Real Electronic Ink Gets Closer.

It’s a commonplace, but reading on a terminal is an unpleasant experience, because it’s hard to do…physiologically hard, really hard. It offends the way our eyes work and adds real insult to the injury by doing bad things, such as slowy the normal blink rate. And, its equally a commonplace to note that electronic documents won’t achieve their theoreticial potential until we get past these problems somehow. “Digital paper” and “electronic ink” have been promised for some time now, but what has emerged thus far is still pretty far short of what’s needed. AMAZON’s KINDLE e-book reader seems to be a big step forward in terms of screen friendliness, and there has been some progress on the ink side of things. A firm in Massachussetts, E Ink, has announced that recent work there has pointed the way to greatly improved display of text and images, including the use of color. Advances in the speed at which new material is presented to the reader are also noted. Yes, we have heard much of this before, but the news is encouraging.
E ink

Agenda for Supporting E-Science.

The Association of Research Libraries (ARL) has released a document describing some considerations surrounding the efforts needed by research libraries to support what has come to be called ” E-science”, which is a convenient label for the transformation of scientific investigation through the application of computation methods of data storage and manipulation. One of the main effects of this application is the production of data in vast amounts, quantities so great as to overwhelm currently existing techniques for keeping and accessing this material later. Moreover, mere preservation is only one part of the larger question. Increasingly, researchers want not merely to preserve the data generated in their investigations, but to use it again and again, under different experimental conditions and with different instrumentation.
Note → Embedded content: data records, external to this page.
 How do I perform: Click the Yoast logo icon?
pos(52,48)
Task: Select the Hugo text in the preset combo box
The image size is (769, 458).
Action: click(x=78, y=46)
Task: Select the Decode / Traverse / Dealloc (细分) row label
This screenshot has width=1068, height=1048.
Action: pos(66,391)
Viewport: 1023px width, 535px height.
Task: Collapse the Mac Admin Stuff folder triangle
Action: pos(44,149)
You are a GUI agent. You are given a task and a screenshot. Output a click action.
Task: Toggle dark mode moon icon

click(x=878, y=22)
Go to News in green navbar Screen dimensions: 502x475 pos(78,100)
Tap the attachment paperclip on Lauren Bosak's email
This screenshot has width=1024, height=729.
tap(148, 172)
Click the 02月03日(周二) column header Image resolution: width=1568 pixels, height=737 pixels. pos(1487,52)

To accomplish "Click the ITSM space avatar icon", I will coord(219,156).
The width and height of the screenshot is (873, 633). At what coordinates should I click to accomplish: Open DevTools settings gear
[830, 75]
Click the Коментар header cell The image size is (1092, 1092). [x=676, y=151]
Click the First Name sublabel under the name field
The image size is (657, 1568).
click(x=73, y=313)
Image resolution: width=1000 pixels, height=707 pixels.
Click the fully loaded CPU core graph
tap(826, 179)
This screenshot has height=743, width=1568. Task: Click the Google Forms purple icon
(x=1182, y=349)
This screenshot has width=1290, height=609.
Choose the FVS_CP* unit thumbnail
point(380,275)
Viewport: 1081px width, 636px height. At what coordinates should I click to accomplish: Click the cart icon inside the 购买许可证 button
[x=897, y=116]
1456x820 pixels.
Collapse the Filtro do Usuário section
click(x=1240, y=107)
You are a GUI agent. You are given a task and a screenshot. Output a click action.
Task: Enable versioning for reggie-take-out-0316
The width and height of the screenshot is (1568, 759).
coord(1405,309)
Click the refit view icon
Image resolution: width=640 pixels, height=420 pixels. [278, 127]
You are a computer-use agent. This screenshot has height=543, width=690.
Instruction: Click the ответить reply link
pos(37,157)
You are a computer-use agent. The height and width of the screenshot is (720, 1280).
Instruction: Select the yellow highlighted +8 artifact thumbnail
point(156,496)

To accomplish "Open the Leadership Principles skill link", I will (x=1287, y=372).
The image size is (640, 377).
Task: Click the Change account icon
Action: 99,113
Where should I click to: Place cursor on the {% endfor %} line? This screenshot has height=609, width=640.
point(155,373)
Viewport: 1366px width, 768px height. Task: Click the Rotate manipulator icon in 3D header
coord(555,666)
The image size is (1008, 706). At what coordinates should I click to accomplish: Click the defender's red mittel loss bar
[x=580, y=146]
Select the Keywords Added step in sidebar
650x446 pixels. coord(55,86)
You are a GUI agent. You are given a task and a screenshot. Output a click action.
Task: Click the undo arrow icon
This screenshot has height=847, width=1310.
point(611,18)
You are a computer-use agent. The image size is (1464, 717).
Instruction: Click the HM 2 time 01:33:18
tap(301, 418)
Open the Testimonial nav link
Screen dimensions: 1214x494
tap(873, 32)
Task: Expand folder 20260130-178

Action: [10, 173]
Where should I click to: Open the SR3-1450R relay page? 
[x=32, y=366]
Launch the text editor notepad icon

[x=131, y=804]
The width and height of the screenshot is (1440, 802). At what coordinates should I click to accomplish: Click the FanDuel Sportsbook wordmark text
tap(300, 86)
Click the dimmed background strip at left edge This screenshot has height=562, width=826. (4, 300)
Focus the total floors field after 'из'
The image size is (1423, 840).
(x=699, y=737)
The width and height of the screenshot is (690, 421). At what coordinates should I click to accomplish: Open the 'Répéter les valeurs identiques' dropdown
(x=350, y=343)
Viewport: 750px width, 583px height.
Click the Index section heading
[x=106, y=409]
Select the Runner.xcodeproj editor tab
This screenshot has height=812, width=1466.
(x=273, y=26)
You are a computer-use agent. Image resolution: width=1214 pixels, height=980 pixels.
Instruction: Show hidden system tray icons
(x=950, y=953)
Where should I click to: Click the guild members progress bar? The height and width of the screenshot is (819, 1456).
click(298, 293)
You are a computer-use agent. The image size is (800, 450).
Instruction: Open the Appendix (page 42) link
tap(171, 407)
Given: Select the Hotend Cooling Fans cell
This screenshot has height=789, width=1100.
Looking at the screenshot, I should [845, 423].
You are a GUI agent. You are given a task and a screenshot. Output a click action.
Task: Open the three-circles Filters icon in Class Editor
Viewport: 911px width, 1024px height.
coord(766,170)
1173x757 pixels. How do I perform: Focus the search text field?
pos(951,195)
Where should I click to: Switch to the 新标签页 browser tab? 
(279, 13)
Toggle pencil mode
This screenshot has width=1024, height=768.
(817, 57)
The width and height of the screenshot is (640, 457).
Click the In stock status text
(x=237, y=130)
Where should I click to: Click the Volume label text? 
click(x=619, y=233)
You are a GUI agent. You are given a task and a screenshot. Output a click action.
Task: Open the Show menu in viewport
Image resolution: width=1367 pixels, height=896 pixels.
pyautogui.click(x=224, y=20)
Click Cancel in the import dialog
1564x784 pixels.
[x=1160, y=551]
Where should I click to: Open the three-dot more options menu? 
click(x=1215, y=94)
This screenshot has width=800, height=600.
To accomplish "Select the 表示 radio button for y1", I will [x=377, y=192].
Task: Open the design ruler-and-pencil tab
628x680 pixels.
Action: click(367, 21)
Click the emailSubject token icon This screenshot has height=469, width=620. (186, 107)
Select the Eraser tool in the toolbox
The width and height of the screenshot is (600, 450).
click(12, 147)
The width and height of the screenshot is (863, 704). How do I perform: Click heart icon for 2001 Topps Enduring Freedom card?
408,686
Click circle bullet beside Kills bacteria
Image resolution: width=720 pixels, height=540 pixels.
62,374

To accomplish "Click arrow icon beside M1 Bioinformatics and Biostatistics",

So, it is all starting to add up to a very large problem. The ARL people are thinking about this and have released what is hoped to be a beginning in the elucidation of research library roles in the attempt to resolve this question.
ARL

New Resources at the Medical Library.

UTMB personnel now have access to some new resources. The online versions of the Mental Measurements Yearbook, and Tests in Print are available for use via the Library’s website. In addition a new version of the searching software for Scifinder Scholar has been released by Chemical Abstracts Service (CAS), and our campus personnel can download the product to their individual workstations via a link on the Library’s website as well.
New Resources

New Citation Ranking Systems Deployed or in Trials.

The Impact Factor ratings derived for scientific and medical journals have been a staple of academic investigation for a long time. They have also been the subject of a considerable dissident literature which has criticized how the IFs are derived and then applied to the work of the authors whose work appears in them. Recently, however, other methods of assessing something like “impact” have appeared and it’s important for this blog to point them out for the benefit of our readers. One new claimant is SCImago Journal Rank, which is said to function on roughly the same principles as Google’s Page Rank system for deciding which web site appears where in the “ranked relevance” display of hits. SCImago Journal Rank (SJR) has the added advantage of being free,at the moment anyway. Another newcomer to the field of journal bibliometrics is Eigenfactor, a product emerging from the Universtiy of Washington where Carl Bergstrom uses data from ISI, the company responsible for the IF ratings, coupled with different mathematics to produce a new way of looking at journals. All Early Days yet. Nature had a story on the three systems in the Jan. 2. 08 issue.